Experts believe there are clues that point to the fact that many non-residents are buying homes, such as the high percentages of mini 40m2 apartments being sold and the high concentration of second homes located in municipalities with the most tourists.

Alejandro Armas, a Tenerife geographer at the University of Leipzig, told El Diario that there should be no difference in whether the houses belong to foreigners or not. For him, the key lies in what the properties are used for, whether they’re being rented out to the local population or only used as tourist rentals.  

So far, it’s not exactly clear what the Nuevas Canarias party wants the exact rules to be, but they have cited examples of the Balearic Islands where they have asked that the rules “prevent second residences from eating up primary residences”.

Is it possible to restrict the number of foreigners buying homes?  

Denmark, Malta and the Aland Islands in Finland all have restrictions on how non-resident foreigners can buy properties in their territories. However, they introduced these before entering the EU and these limits were factored in and accepted by Brussels.

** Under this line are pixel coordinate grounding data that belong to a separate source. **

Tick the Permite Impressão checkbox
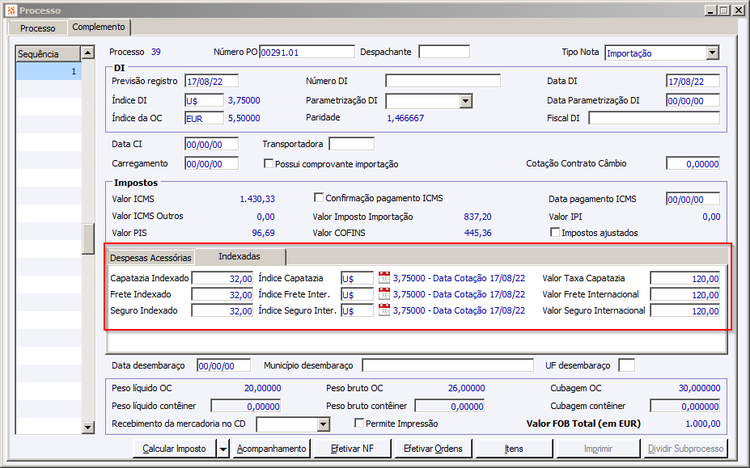Viewport: 750px width, 468px height. [357, 424]
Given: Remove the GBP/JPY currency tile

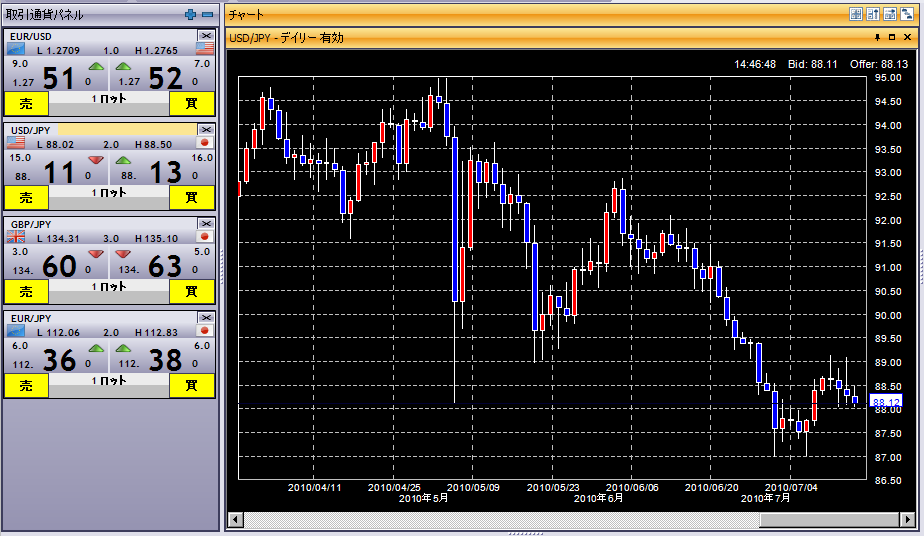Looking at the screenshot, I should click(x=205, y=223).
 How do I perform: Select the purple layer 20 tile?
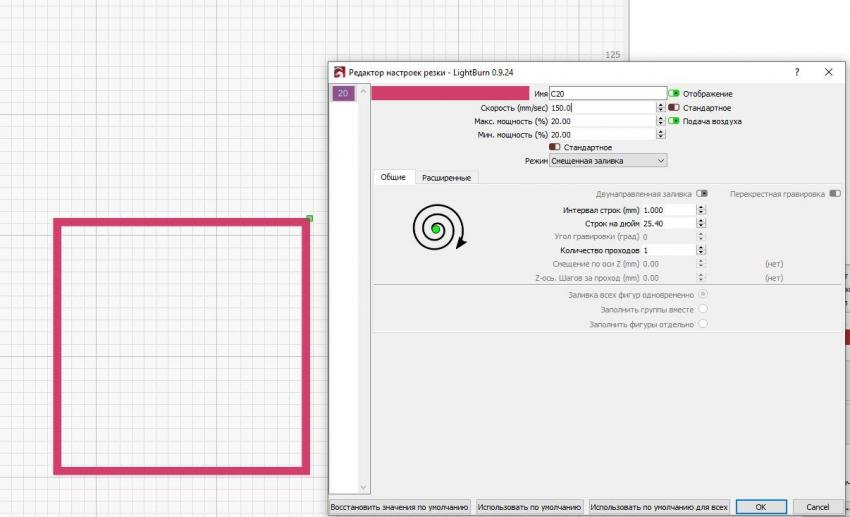342,93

For local authorities in both the Balearic and the Canary Islands it could prove difficult to go against the EU’s legal principles of the free movement of people and capital, experts say.

This means that other potential solutions may be needed. 

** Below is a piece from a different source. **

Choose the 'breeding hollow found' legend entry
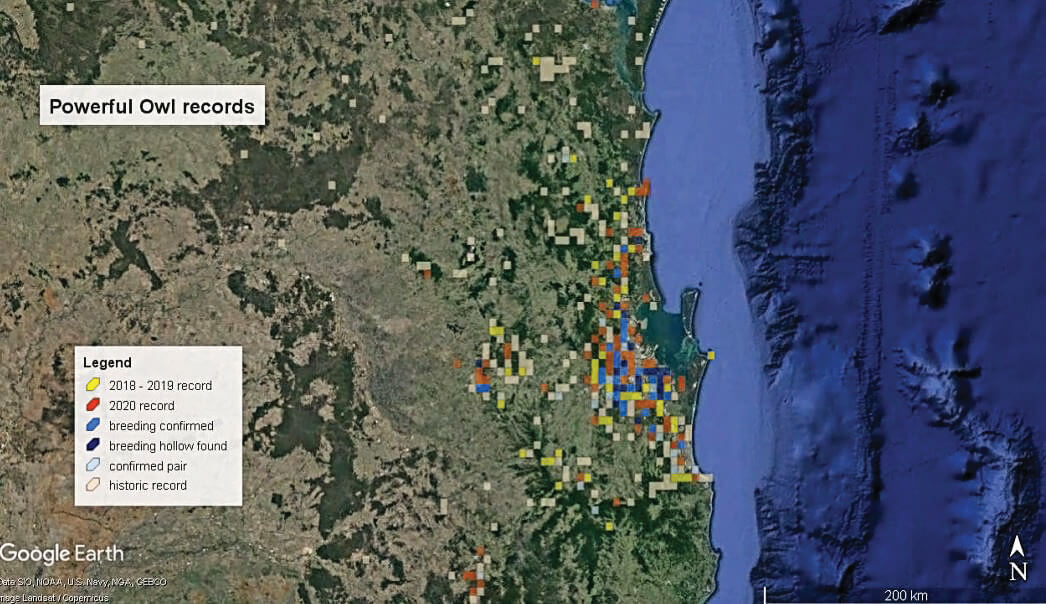1046x604 pixels. [x=168, y=445]
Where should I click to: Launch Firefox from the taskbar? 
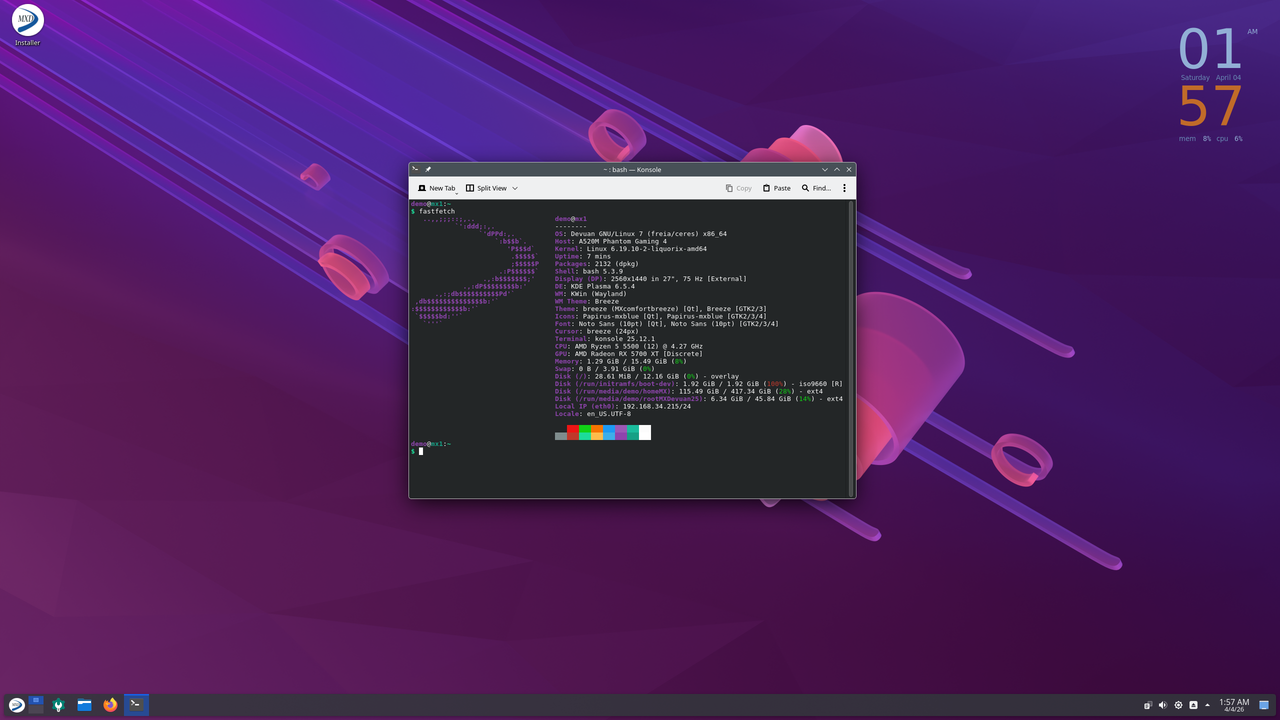point(110,705)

Many agree that there are several solutions to the problem that don’t actually involve introducing purchasing limits for foreigners.  

One potential solution would be to increase taxes. The Spanish government is already seeking to amend the wealth tax laws and wants to introduce a new tax for high-net-worth individuals.

This means that non-resident taxpayers whose Spanish real estate assets are worth more than €3 million would have to pay an extra tax.

It is believed that this would deter the highest earners from buying up luxury properties on the islands. The average sale price per square metre in the Canary Islands is higher among non-resident foreigners (€2,522) than among residents (€1,622) and nationals (€1,560), according to the latest figures from Spain’s General Council of Notaries.

Another solution is to follow a measure similar to what has been done in Barcelona to make it very difficult to buy properties to rent out on Airbnb. In the Catalan capital, it’s illegal to rent out your property to tourists on a short-term basis if you don’t have a tourist licence and the City Council is no longer issuing these.  

There are also policies in other countries that serve as examples, such as Ontario in Canada which has added a 15 percent tax for non-residents on to the sale of any home in Toronto and the surrounding area. While in New Zealand, they have also prevented non-resident foreigners from buying real estate from the existing housing stock.  

It’s worth keeping in mind though that a study carried out by American economists found that these last two models did not ultimately lead to a decrease in the number of foreign property owners. 

It remains to be seen what the outcome of the Canary Islands’ study on foreign property owners will be and ultimately what solution they decide upon.